::: Record excerpts :::
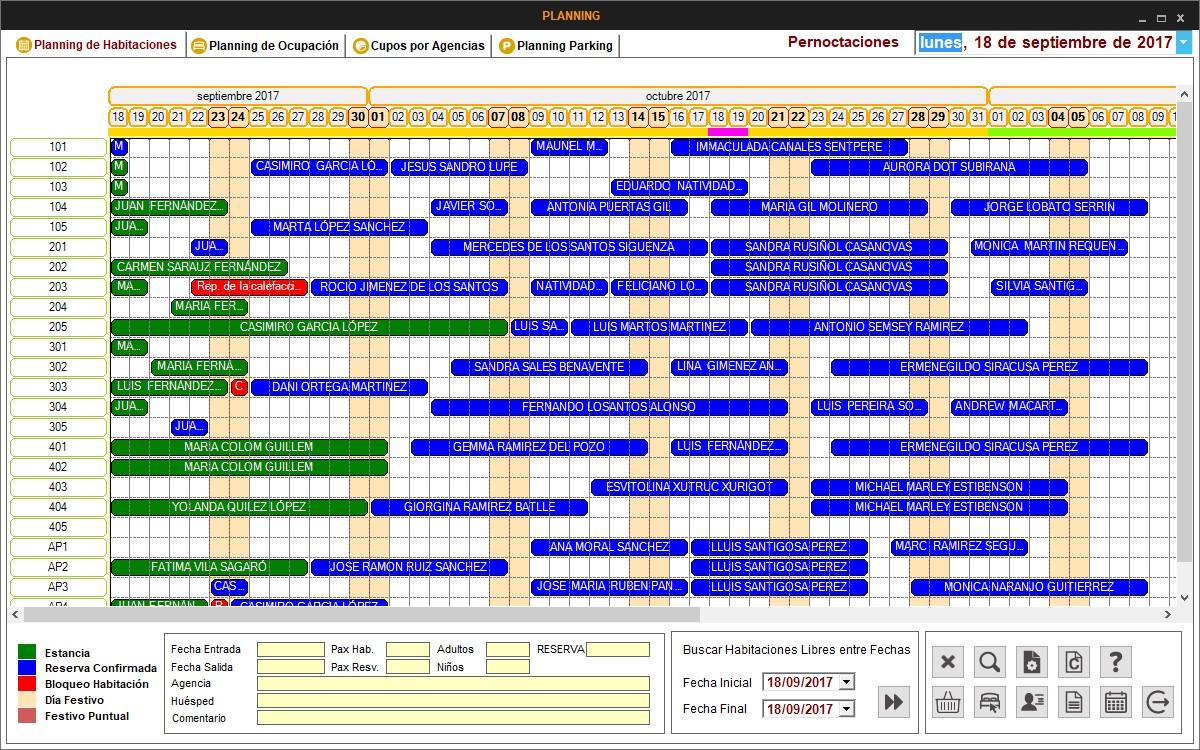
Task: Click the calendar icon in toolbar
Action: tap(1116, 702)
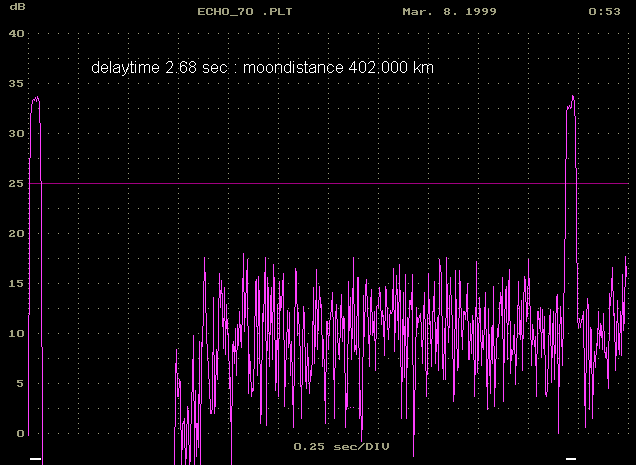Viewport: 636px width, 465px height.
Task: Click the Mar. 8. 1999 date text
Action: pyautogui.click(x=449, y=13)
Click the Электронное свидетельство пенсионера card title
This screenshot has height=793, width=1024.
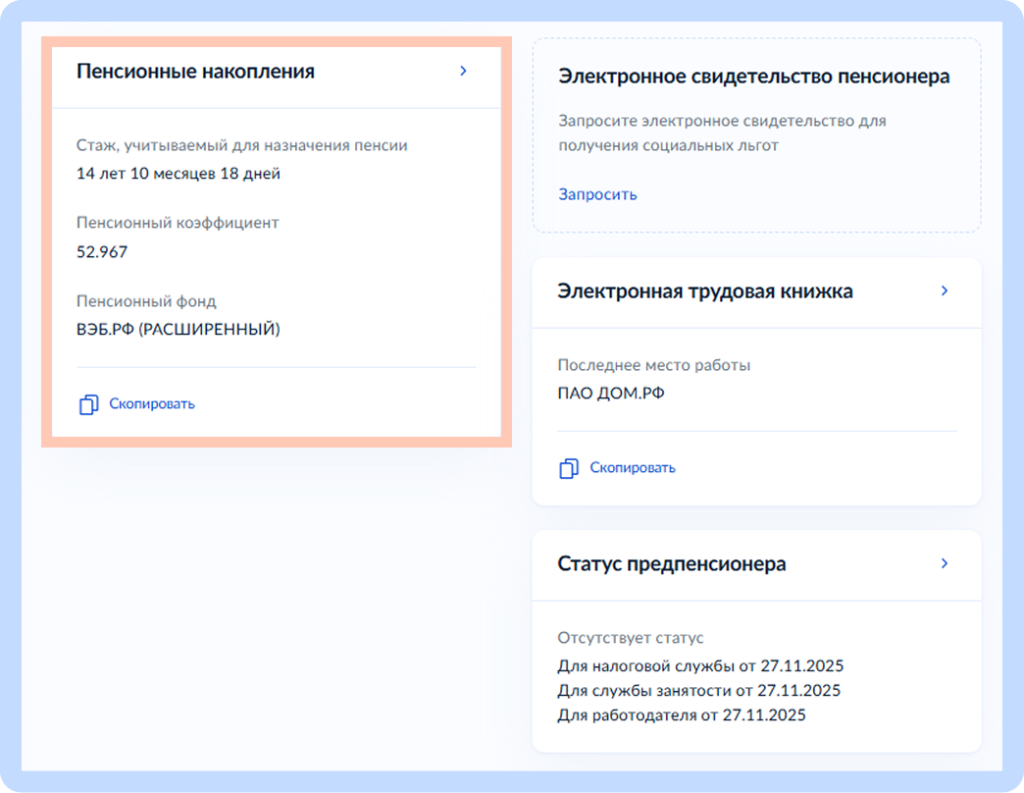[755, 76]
:::
**Brief:**
Reproduce exactly the part of the records above that begins at the line holding "Click the Электронное" and ends at the final line, both included, leaving out the pictures.

**The completed task:**
Click the Электронное свидетельство пенсионера card title
This screenshot has height=793, width=1024.
[755, 76]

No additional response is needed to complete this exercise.